Ice Dams

February 3, 2010


Ice Dam, Tips

We’ve been dealing with ice dams this winter.  Several clients have had issues in locations that they have never occurred before.   Usually when they call though, the “dam” comes first and the spelling is different…  Often it’s unclear if this new occurrence is due to a change in conditions with the building or an unusual weather pattern.

Ice dams are what occur at the eaves on buildings where snow and ice melt on a roof and the resulting water runs to the edge of the roof and refreezes.  The dam actually occurs outside the building wall envelope.  Unattended, water created by the dam can cause rot to occur on the roof deck and possibly on structural members, it can saturate insulation causing loss of R value, and eventually damage to interior finishes such as drywall, paint and wood trim. 

Typical Ice Dam Condition

Typical Ice Dam Condition

The typical ice dam is caused by a combination of poor attic insulation and poor attic ventilation.  Heat escapes from inside of the building and into the attic.  The heat in the attic warms the roof and causes the snow on the roof to melt.  The water from the snow melt runs down the roof towards the eave.  As it passes over the exterior wall where the roof hasn’t been warmed, the water refreezes and an ice dam forms.  As the ice dam forms, it stops the water from reaching the eave and escaping.  As the water refreezes, it expands and pushes back up the roof and often under the shingles.  As it pushes up under the shingles, it breaches the weathertight barrier.  As it passes back over the exterior wall, it gets back to the warm area and thaws again.  The resulting water then drips in the attic.  This is when the water problem occurs and is often the first time the ice dam becomes apparent.

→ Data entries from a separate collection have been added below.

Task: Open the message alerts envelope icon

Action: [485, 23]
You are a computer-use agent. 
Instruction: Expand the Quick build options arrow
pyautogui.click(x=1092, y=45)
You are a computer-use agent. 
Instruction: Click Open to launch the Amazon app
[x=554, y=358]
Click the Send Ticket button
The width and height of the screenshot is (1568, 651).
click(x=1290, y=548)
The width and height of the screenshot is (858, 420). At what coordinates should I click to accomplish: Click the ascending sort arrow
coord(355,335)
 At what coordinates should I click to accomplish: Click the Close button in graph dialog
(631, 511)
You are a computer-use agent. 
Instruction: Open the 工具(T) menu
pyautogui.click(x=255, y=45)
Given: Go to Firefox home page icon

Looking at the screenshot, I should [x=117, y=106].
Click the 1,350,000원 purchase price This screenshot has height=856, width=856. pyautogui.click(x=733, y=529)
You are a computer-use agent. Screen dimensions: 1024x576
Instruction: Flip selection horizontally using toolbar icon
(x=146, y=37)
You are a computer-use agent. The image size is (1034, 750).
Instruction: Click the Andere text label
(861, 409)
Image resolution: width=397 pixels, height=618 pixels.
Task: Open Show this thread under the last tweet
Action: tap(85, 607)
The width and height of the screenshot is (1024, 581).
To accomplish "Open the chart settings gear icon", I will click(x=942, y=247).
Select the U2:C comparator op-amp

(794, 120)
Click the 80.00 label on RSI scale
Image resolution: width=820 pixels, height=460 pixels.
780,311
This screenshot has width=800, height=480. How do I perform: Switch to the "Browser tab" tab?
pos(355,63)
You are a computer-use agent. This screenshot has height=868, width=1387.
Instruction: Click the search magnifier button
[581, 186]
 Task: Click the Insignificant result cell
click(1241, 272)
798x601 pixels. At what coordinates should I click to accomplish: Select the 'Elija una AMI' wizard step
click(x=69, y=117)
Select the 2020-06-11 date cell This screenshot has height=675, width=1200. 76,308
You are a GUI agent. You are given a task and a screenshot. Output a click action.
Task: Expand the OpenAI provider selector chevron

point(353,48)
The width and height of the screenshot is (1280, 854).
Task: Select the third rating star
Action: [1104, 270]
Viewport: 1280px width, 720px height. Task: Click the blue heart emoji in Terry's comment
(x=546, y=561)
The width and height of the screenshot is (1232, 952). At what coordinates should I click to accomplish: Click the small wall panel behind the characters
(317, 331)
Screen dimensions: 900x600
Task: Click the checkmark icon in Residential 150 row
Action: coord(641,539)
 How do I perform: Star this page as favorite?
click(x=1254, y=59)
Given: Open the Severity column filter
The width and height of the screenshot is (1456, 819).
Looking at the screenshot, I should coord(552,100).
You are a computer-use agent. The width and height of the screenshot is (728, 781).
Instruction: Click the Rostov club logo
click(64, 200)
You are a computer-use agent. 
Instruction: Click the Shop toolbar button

Other causes can be improperly insulated heat ducts in the attic, improperly insulated hot water pipes,  improperly vented exhaust fans, or attic equipment that produces heat as a by-product of its operation, i.e., some heat source in the attic outside the insulated building envelope.

In general, the attic of a building should be kept as cool as possible.  This is a rule that applies in both winter and summer.  In the winter, the underside of the roof should remain cool to prevent thawing of snow and ice on the roof and the resulting ice dams at the eave.  In the summer, keeping the roof cool will extend the life of the weatherproofing, whether it is shingles, built-up or other forms of waterproof membrane.   Proper venting at the eaves accompanied by proper venting at the ridge create a chimney effect which draws cool in from the eave which travels along the under surface of the roof to the vents at the ridge.

The problem is most severe in uninsulated structures where heat is introduced.  An example would be a cabin with open rafters.  Often venting is not provided on these structures in order to provide a tighter structure for use in Spring and Fall.  If temporary heat is introduced, the heat naturally rises, warming the roof deck and causing melting of snow.  If there is an eave overhang, refreezing and ice dams will occur.

Garelick Roof Rake

If ice dams occur regularly and changes to the structure or underlying conditions are not possible, one solution is removal of the snow.  I suppose it is a testimony to how common this occurrence is when there are multiple commercial applications available as remedies.  One solution is a roof rake.  The one at the right is one of several available at  Another solution is a roof mounted electric heating cable that is placed along the eave to melt ice dams as they form.  Both of these require action to be taken before the ice dam forms, i.e., removing the snow with the rake or activating the electric heating element.

After an ice dam has formed, cures include chipping the ice dam away physically, applying an ice melt substance such as Calcium Chloride or for the extremely ambitious, applying a heat source.  I have read of other colorful methods of removing ice dams, but lest I be accused of endorsing them, I will let you find or come up with those on your own.  There is a definite danger factor in any of these solutions as they involve climbing on an icy roof and/or setting up a ladder against and possibly on ice.  Extreme caution should be exercised if you attempt to remove an ice dam.  Also, aside from danger to your person, care should be exercised to prevent damage to your roof and gutters.  The leak caused from the ice dam will not be improved by holes created by over zealous attacks on your roof with a hammer, pick or other implements of destruction.  Wear safety goggles as flying chips of ice could damage your eyes and Calcium Chloride is an irritant to skin and eyes.  (Calcium Chloride MSDS here.)

If you choose to try the ice melt, Calcium Chloride is generally considered a safe option.  Rock salt will stain your shingles and could damage gutters. 

Ice Melt Sock sells a “sock” that you can put the calcium chloride in to better control it.  The do-it-yourself option for this is to use an old pair of pantyhose.  Removing large ice dams must be done with care, particularly when there is a gutter involved.  While leaving the ice dam in place can destroy the gutter with the pressure of expansion, there is the possibility of damaging the gutter by removing the ice from the roof and leaving the ice at the gutter where the unsupported weight can deform it.  It is generally recommended to create channels in the ice dam by selectively melting it, thus allowing a path for the water to escape without creating a structural problem within the dam.

In general, it is better to determine the underlying cause of the ice dam as it relates to the building and prevent it from happening again.  Correcting insulation, venting or heating problems are the long term solutions and are safer and more reliable.